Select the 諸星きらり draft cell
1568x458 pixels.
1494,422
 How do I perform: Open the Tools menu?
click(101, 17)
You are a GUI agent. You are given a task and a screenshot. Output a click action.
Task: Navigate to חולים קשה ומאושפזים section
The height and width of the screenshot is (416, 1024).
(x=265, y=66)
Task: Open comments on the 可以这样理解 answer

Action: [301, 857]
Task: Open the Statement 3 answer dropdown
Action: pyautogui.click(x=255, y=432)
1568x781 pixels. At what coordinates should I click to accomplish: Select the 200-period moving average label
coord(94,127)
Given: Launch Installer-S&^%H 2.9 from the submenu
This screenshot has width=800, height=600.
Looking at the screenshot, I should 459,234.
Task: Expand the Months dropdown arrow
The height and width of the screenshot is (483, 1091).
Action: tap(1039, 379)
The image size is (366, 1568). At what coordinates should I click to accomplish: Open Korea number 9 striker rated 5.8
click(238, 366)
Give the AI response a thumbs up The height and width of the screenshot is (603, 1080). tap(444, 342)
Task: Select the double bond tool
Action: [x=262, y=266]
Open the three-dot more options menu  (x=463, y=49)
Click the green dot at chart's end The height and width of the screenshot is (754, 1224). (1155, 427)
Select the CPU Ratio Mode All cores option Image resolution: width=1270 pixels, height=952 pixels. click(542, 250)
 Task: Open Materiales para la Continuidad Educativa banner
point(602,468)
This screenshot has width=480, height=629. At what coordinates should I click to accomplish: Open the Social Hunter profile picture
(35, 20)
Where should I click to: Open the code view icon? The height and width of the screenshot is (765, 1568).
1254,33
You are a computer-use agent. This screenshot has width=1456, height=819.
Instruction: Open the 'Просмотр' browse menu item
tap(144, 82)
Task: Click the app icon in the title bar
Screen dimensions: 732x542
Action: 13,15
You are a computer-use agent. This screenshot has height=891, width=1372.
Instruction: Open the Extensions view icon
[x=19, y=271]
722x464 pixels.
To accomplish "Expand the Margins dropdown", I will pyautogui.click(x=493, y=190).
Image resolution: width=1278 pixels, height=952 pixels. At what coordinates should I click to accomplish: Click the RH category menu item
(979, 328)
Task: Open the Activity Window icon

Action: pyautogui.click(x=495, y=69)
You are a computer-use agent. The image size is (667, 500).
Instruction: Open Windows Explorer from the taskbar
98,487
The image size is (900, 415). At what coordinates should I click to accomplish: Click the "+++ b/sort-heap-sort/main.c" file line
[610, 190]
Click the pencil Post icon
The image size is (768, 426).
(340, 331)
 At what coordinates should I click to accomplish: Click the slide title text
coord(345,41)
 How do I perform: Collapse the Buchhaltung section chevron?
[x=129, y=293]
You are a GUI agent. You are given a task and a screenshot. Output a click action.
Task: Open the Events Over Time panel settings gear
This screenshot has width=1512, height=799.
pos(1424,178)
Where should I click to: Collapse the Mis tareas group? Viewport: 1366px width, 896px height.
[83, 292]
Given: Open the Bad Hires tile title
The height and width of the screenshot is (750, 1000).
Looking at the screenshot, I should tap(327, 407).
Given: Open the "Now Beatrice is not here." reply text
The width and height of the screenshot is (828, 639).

→ **Brief**
Please extract every line of the material above and reproduce each one unchanged, in its original order.

→ **Problem solution**
Select the 諸星きらり draft cell
1568x458 pixels.
1494,422
 How do I perform: Open the Tools menu?
click(101, 17)
You are a GUI agent. You are given a task and a screenshot. Output a click action.
Task: Navigate to חולים קשה ומאושפזים section
The height and width of the screenshot is (416, 1024).
(x=265, y=66)
Task: Open comments on the 可以这样理解 answer

Action: [301, 857]
Task: Open the Statement 3 answer dropdown
Action: pyautogui.click(x=255, y=432)
1568x781 pixels. At what coordinates should I click to accomplish: Select the 200-period moving average label
coord(94,127)
Given: Launch Installer-S&^%H 2.9 from the submenu
This screenshot has width=800, height=600.
Looking at the screenshot, I should 459,234.
Task: Expand the Months dropdown arrow
The height and width of the screenshot is (483, 1091).
Action: tap(1039, 379)
The image size is (366, 1568). At what coordinates should I click to accomplish: Open Korea number 9 striker rated 5.8
click(238, 366)
Give the AI response a thumbs up The height and width of the screenshot is (603, 1080). tap(444, 342)
Task: Select the double bond tool
Action: [x=262, y=266]
Open the three-dot more options menu  (x=463, y=49)
Click the green dot at chart's end The height and width of the screenshot is (754, 1224). (1155, 427)
Select the CPU Ratio Mode All cores option Image resolution: width=1270 pixels, height=952 pixels. click(542, 250)
 Task: Open Materiales para la Continuidad Educativa banner
point(602,468)
This screenshot has width=480, height=629. At what coordinates should I click to accomplish: Open the Social Hunter profile picture
(35, 20)
Where should I click to: Open the code view icon? The height and width of the screenshot is (765, 1568).
1254,33
You are a computer-use agent. This screenshot has width=1456, height=819.
Instruction: Open the 'Просмотр' browse menu item
tap(144, 82)
Task: Click the app icon in the title bar
Screen dimensions: 732x542
Action: 13,15
You are a computer-use agent. This screenshot has height=891, width=1372.
Instruction: Open the Extensions view icon
[x=19, y=271]
722x464 pixels.
To accomplish "Expand the Margins dropdown", I will pyautogui.click(x=493, y=190).
Image resolution: width=1278 pixels, height=952 pixels. At what coordinates should I click to accomplish: Click the RH category menu item
(979, 328)
Task: Open the Activity Window icon

Action: pyautogui.click(x=495, y=69)
You are a computer-use agent. The image size is (667, 500).
Instruction: Open Windows Explorer from the taskbar
98,487
The image size is (900, 415). At what coordinates should I click to accomplish: Click the "+++ b/sort-heap-sort/main.c" file line
[610, 190]
Click the pencil Post icon
The image size is (768, 426).
(340, 331)
 At what coordinates should I click to accomplish: Click the slide title text
coord(345,41)
 How do I perform: Collapse the Buchhaltung section chevron?
[x=129, y=293]
You are a GUI agent. You are given a task and a screenshot. Output a click action.
Task: Open the Events Over Time panel settings gear
This screenshot has width=1512, height=799.
pos(1424,178)
Where should I click to: Collapse the Mis tareas group? Viewport: 1366px width, 896px height.
[83, 292]
Given: Open the Bad Hires tile title
The height and width of the screenshot is (750, 1000).
Looking at the screenshot, I should tap(327, 407).
Given: Open the "Now Beatrice is not here." reply text
The width and height of the screenshot is (828, 639).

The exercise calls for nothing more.